Picking a surgeon can be a life-or-death decision. Yet somehow, it remains a choice Americans make based mostly on subjective recommendations and word of mouth – and without any hard facts about outcomes.
Last year, ProPublica changed that with “Surgeon Scorecard,” an investigation that lifted the curtain on the complication rates of more than 16,000 surgeons nationwide and enabled Americans to compare their results for the first time.
The stories and database, by team members Olga Pierce, Sisi Wei and Marshall Allen, revealed vast differences in performance between doctors who perform eight common elective surgeries. Using five years of Medicare data, they developed a methodology for calculating each surgeon’s complication rate, adjusted for differences in their patient mix.

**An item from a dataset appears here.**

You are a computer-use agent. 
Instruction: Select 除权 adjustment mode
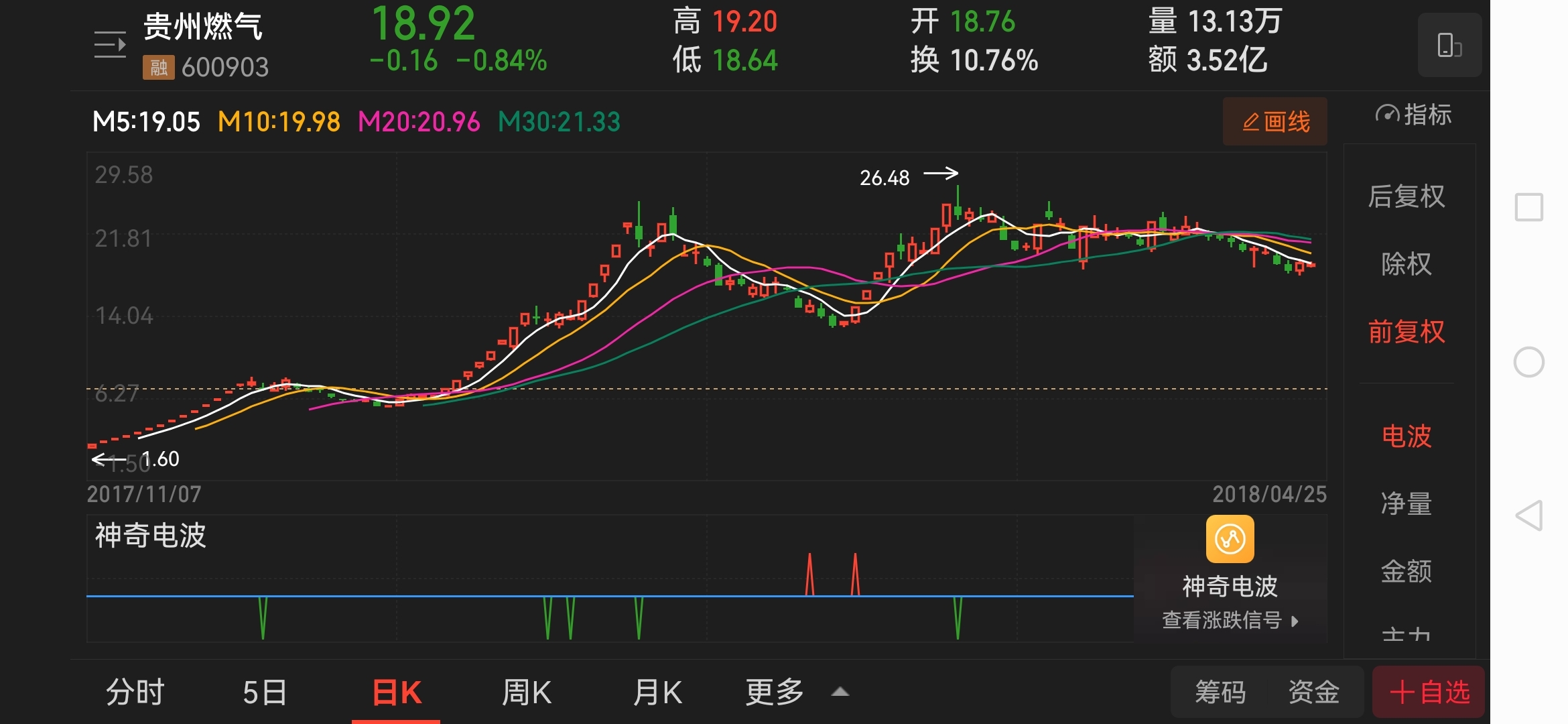1406,264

Deep reporting showed how the medical system fails to police itself, a culture that allows patient harm to proliferate. A visual database let users find potential surgeons and see, for the first time, rigorous data about their surgical outcomes. The data is complex but the visualizations met the challenge with innovative displays that are easily understood but never dumbed-down for the user.
The project was met with controversy, as new concepts usually are. Some praised it as a breakthrough in transparency that would prod underperformers to shape up or be shamed. Critics raised questions about whether it was sufficiently precise.
“The old way – where all the information was privileged and known only among physicians – is gone. And it is not coming back,” wrote Dr. Ashish Jha, a leading patient safety researcher at the Harvard School of Public Health, with whom ProPublica consulted.